Dale Frances Bozzio (née Consalvi; born March 2, 1955) is an American rock and pop vocalist. She is best known as co-founder and lead singer of the '80s new wave band Missing Persons and for her work with Frank Zappa. While with Zappa, she performed significant roles in two of his major works, Joe's Garage (1979) and Thing-Fish (1984).  Bozzio has released four solo albums and one EP.

She co-founded Missing Persons in 1980 with former Zappa musicians Warren Cuccurullo and Terry Bozzio (her husband from 1979 to 1986). In addition to being the band's lead vocalist, she also contributed lyrics. Missing Persons released one EP and six albums, including Spring Session M (1982), which achieved gold record status.

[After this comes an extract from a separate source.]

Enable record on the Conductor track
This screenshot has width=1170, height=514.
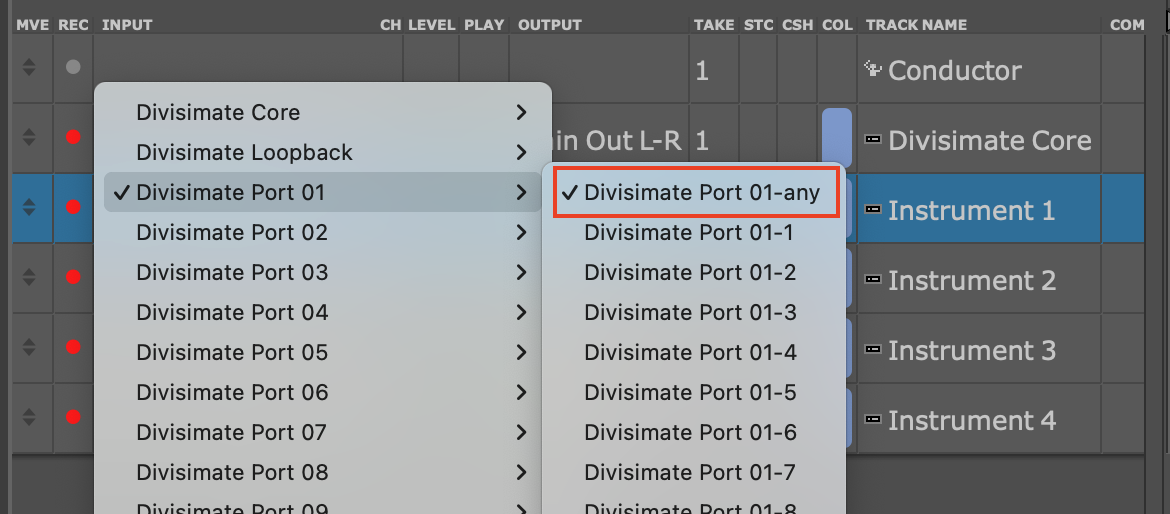[72, 68]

After Missing Persons disbanded in 1986, Bozzio was signed to Prince's Paisley Park label which released her first solo album, Riot in English (1988). Bozzio subsequently reformed Missing Persons and continues to perform the band's repertoire at venues across the United States. She has also participated periodically in reunions of the original band and has continued her work as a solo artist. In 2014, Bozzio was signed to Cleopatra Records and released a new studio album titled Missing in Action. During the summer of 2014, she signed with GRA Records for a new album to be produced by Stephan DeReine.

Early life
Bozzio was born Dale Frances Consalvi in Medford, Massachusetts. From the age of 16, she studied drama at Emerson College and worked as a Bunny at the Playboy Club in Boston. She was named Boston Playboy Club Bunny of the Year in 1975.

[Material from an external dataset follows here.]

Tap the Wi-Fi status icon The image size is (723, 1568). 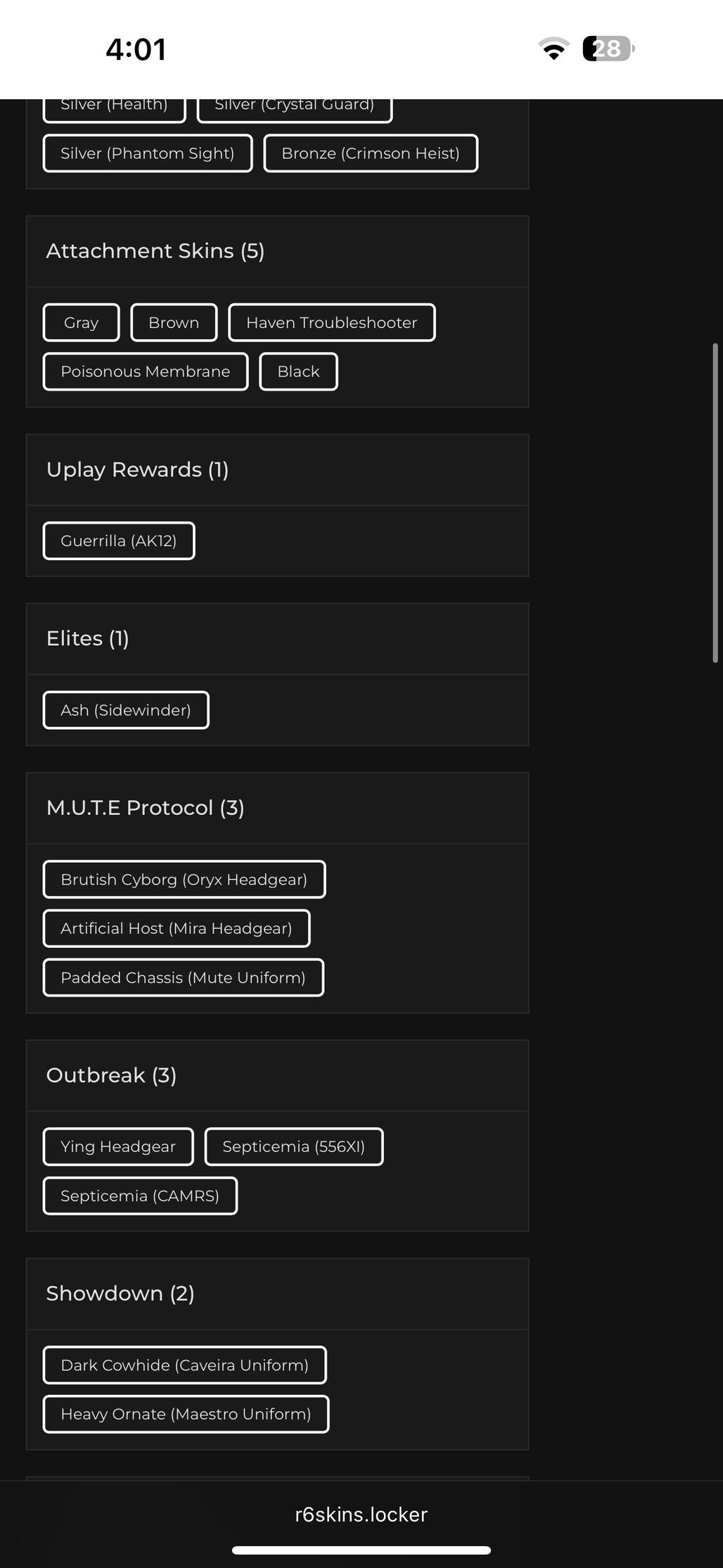coord(554,49)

In 1976, Bozzio traveled to Playboy Mansion West in Los Angeles at the request of Hugh Hefner, to interview for a position as a Valentine party hostess. The opportunity provided for both a continuing relationship with Playboy and for living arrangements in Los Angeles, from which she could pursue an acting career. But Bozzio rejected Hefner's offer and thus failed to secure living arrangements. However, shortly thereafter, she chanced upon musician and composer Frank Zappa, whom she had met previously at one of his concerts in Boston. That encounter led to her employment with Zappa.

Bozzio posed nude for Hustler, being featured in an edition published in February 1985.

With Frank Zappa
Zappa hired Bozzio to voice the part of Mary in his rock opera Joe's Garage (1979) which was under development at the time. In that role she sang about issues such as the Roman Catholic Church, sexuality, and the culture of rock bands. In "Packard Goose", Bozzio, again as the voice of Mary, gave a brief monologue concerning how information, knowledge, wisdom, truth, beauty, love, and music relate to each other, with music as the best.

Bozzio's voice can also be heard in the 1979 film Baby Snakes and in the single "I Don't Wanna Get Drafted" (1980), a criticism of the U.S. military draft policy at that time. "I Don't Wanna Get Drafted" was also included on the album The Lost Episodes (1996).

In 1984, Bozzio was cast in Zappa's musical, Thing-Fish. In voicing the part of Rhonda, she played opposite her real-life husband at the time, Terry Bozzio, who voiced the character Harry, Rhonda's husband. In Thing-Fish, Bozzio articulated some of the album's topics such as feminism, female sexuality, young urban professionals, and the state of Broadway musical theater.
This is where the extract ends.